Mako considered flying ahead and trying to take the three men on himself, but decided against it. If something were to go wrong, Oliver might not be able to find him in time to prevent a disaster from happening. It would take them longer to catch the men, but at least they would be winded by the time they caught up, and if swords failed, he could pick them off with magic.
The only upside was that this trio didn't seem very bright- they had remained bunched together instead of splitting up in order to divide their search party. Maybe they'll take us to the leader of their sorry crew, and we can take him out, or better yet, get him to tell us where they're keeping the kids they kidnapped, he thought as they vaulted a fallen tree.

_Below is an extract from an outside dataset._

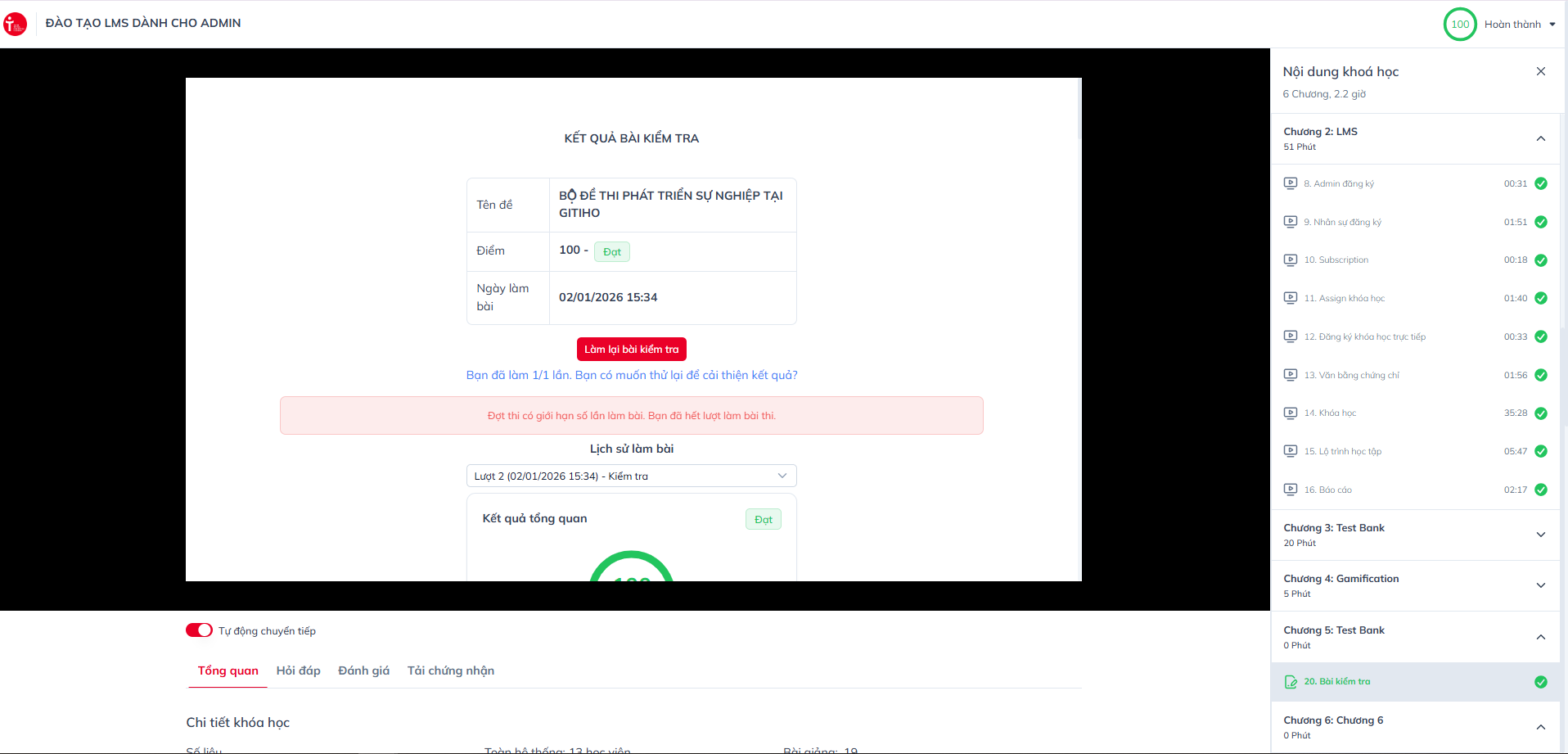Viewport: 1568px width, 754px height.
Task: Click green checkmark for Assign khóa học
Action: [1540, 298]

"You want to blast them with magic?" Oliver asked as they resumed their running.
"I would, but a lot of these trees could fall on us as easy as them," Mako answered. "It's dark out, which means my magic is gonna be a lot stronger than it is during the day. Full moon, too, which just adds to my power." His father and mother had always stressed the importance of keeping his wings exposed regularly to moon and sunlight, which would not only keep them healthy, it would augment his magical abilities. His natural element was darkness, which meant that a densely wooded area under the glow of a full moon would put his powers at their peak. That also meant that he could unleash more powerful magics than he was used to, which could result in the injury of himself or others if he wasn't careful.
Before they could argue any further on the topic, they heard a trio of strangled cries from up ahead, and the sound of three bodies hitting the forest floor. Alarmed, they redoubled their pace and soon burst into a small clearing perhaps a hundred paces across, where they found three bodies soaking the earth with the sap from their limbs, and a dark figure bending over the furthest of the corpses.

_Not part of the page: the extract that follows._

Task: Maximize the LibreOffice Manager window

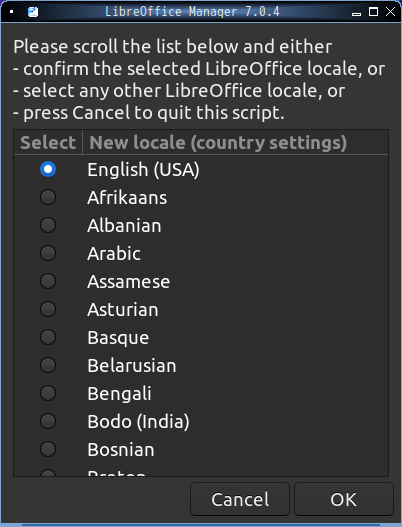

Mako and Oliver both immediately raised their blades to point at the figure, who ignored them. Something about his presence felt wrong to the boys, as if getting too close to him would make them unclean.
Without looking at them, the stranger stood, his back to them, and said, "Put those down before you hurt yourselves. Besides, is that any way to thank the man that saved you the effort of disposing of these… wastrels?" The voice was rough and haggard, as if the speaker were suddenly about to break down in a coughing fit.
"If we are to thank you, mayhap we should know your name as to address you properly?" Oliver asked, making no effort to hide his sarcasm.
"You wouldn't believe me if I told you," the stranger chuckled darkly, his voice grating on their nerves. "I was hoping to draw out the Black Swordsman and the Fellblood Avatar. Instead I get their pups. …Disappointing, but I suppose I'll just have to try harder next time."
"If you're behind the disappearance of those kids and the burning of this village, there won't be a next time," Mako said crossly. "You're going one of two places, a jail cell or a graveyard. You increase your chances of living if you come quietly."
"We may not be Robin and Sir Kirito, but we can give you a pretty good idea of how they handled things in their glory days," Oliver added.
The man before them laughed, the sound a horrible mixture of merriment and apparent pain. "So this is the result of a peaceful time?" He spoke to the sky as if mocking the heavens, once again ignoring the young Shepherds, who bristled with indignation. "I find myself rather underwhelmed. Given that I have not found what I sought this evening, perhaps I should vent my frustrations sooner rather than later…" He turned his head to the side ever so slightly, just enough for the pair of warriors to glimpse his profile; a strong jaw and long, dark hair. "Then again, revenge is a dish best served cool, no? Hmm… What to do, what to do…?"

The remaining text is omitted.